Sotto la spinta prepotente di tutti questi fattori assistiamo a una trasformazione delle costituzioni reali delle nostre democrazie, di cui finora si parla soltanto in qualche libro, ma che la politica ignora o rimuove. Sorvoliamo in questa sede sulle importanti disquisizioni intorno alla differenza tra emergenza e eccezione. La semplice realtà è che lo stato permanente di emergenza non può non finire col produrre una discontinuità istituzionale, e cioè una eccezione che contraddice le regole valse fino a quel punto. Lo Stato debitore sarà sempre più governato dalle “tecniche”, e dunque dai “tecnici”, rispondenti agli interessi del creditore. Sarà uno Stato amministrato secondo le finalità di quest’ultimo. La crisi radicale di sovranità comporterà uno sviluppo del conflitto sociale in forme completamente diverse dalla passata “lotta di classe”, ma non perciò meno radicali. E l’ordine interno potrà essere tenuto ricorrendo sempre più a procedure autoritarie, anch’esse completamente diverse dai totalitarismi novecenteschi, procedure che si presenteranno con l’aria paternalistica di una mera governance tecnico-amministrativa. Quali?
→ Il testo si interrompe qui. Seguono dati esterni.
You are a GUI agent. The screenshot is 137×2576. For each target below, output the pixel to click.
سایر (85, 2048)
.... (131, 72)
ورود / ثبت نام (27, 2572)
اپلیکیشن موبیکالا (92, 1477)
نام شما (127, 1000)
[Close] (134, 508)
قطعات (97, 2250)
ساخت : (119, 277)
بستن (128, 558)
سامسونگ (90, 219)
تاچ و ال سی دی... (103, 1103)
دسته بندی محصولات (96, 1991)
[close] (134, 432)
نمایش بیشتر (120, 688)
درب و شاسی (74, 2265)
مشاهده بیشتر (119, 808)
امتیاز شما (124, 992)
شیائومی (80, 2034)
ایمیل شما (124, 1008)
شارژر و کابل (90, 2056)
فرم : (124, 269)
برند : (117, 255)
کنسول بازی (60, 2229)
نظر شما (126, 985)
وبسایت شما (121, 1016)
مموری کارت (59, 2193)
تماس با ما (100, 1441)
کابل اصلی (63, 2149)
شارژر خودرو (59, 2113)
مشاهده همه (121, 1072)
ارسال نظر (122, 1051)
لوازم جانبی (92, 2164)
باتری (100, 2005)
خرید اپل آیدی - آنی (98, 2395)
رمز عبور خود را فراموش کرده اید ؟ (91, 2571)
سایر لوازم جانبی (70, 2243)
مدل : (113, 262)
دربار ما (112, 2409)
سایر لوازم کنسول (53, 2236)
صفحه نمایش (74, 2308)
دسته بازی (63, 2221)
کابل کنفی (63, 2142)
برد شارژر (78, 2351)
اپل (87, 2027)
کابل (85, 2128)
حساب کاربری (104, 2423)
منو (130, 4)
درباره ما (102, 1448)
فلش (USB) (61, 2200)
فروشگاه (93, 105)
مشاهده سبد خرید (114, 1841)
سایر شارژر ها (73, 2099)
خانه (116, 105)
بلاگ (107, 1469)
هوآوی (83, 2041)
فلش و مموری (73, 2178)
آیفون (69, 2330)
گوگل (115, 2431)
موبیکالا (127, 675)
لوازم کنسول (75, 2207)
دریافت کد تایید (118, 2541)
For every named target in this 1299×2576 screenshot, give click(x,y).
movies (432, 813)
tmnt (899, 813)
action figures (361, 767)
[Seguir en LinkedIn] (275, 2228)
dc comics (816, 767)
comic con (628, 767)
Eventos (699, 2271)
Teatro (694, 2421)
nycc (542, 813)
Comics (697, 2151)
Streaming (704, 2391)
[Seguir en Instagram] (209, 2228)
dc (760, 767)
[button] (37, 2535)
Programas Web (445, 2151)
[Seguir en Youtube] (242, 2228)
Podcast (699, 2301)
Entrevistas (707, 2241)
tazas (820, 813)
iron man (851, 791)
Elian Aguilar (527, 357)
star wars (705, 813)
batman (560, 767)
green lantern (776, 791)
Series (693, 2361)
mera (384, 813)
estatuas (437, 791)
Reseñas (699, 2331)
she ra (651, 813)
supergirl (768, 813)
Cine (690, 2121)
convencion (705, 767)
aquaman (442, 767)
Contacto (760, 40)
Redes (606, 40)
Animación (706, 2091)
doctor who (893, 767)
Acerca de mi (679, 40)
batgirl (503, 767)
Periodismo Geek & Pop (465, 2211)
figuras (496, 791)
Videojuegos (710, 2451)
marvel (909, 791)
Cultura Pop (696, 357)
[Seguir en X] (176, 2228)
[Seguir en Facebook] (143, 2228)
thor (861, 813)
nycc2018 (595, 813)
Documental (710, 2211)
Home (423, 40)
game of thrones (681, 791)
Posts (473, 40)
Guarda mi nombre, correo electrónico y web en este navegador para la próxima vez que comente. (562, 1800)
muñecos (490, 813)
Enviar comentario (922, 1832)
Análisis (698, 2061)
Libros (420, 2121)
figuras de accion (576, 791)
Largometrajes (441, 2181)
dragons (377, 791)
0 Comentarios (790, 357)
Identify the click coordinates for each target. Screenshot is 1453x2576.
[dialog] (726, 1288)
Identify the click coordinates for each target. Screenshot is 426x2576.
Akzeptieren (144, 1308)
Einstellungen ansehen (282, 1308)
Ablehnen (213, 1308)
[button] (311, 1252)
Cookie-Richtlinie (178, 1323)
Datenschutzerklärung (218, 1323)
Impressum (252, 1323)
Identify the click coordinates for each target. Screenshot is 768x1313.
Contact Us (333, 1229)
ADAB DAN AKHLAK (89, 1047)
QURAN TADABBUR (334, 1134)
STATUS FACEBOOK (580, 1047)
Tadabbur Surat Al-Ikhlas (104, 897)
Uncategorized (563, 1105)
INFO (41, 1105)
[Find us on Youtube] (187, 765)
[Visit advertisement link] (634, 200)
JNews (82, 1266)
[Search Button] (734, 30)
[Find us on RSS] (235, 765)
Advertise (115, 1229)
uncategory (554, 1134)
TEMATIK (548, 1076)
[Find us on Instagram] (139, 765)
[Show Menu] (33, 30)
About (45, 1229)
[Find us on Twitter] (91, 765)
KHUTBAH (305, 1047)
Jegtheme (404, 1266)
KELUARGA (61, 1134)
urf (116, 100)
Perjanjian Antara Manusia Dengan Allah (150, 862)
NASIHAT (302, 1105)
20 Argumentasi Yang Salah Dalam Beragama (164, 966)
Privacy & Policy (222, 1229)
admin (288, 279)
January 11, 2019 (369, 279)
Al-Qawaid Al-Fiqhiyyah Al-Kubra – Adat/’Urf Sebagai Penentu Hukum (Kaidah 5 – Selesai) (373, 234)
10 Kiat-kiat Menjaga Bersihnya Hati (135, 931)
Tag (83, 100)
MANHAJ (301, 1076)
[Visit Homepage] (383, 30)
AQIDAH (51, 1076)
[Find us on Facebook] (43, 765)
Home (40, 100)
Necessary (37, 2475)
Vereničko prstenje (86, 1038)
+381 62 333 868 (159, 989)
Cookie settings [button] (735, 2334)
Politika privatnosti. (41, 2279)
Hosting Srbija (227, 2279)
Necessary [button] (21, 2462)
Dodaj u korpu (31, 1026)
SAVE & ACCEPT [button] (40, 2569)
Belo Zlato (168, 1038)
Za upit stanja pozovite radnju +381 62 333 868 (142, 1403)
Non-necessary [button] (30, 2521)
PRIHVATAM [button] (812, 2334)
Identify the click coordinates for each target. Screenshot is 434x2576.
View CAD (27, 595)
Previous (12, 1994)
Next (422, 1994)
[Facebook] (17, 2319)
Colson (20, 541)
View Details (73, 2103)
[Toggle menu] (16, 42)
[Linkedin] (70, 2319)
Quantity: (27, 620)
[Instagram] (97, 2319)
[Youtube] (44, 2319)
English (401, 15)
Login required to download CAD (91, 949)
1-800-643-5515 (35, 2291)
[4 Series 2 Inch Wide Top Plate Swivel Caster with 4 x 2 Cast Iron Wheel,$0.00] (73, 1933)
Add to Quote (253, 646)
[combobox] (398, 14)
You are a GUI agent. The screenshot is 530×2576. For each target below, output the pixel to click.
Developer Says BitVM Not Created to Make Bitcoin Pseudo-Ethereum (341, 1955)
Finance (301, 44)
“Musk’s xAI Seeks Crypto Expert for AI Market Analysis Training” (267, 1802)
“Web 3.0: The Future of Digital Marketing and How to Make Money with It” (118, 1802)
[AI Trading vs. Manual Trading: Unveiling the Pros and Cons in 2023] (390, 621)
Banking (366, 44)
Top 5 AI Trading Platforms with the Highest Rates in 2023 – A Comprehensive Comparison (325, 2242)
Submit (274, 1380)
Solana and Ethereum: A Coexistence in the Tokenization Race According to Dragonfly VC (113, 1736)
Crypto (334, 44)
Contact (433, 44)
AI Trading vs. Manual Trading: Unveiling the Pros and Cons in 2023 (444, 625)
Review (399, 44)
In corso di sperimentazione un po’ ovunque: misuratori di comportamenti sociali, “patenti” che dividano i cittadini in base alla loro “virtù” e stabiliscano così premi e punizioni; provvedimenti che inducano, a volte con gentile spinta, a volte con robuste gomitate, alle “buone pratiche”; raccolte sistematiche dei dati di ciascun individuo per misurarne, a sua insaputa, il rischio di “irregolarità”, non i reati commessi, ma appunto il pericolo che egli possa commetterli, e sorvegliarlo adeguatamente di conseguenza. Tutto ciò è futuribile soltanto per coloro che si ostinano a ignorare il presente e che hanno vissuto e vivono le emergenze di questi anni come qualcosa di contingente e passeggero, non come il segno di un salto d’epoca.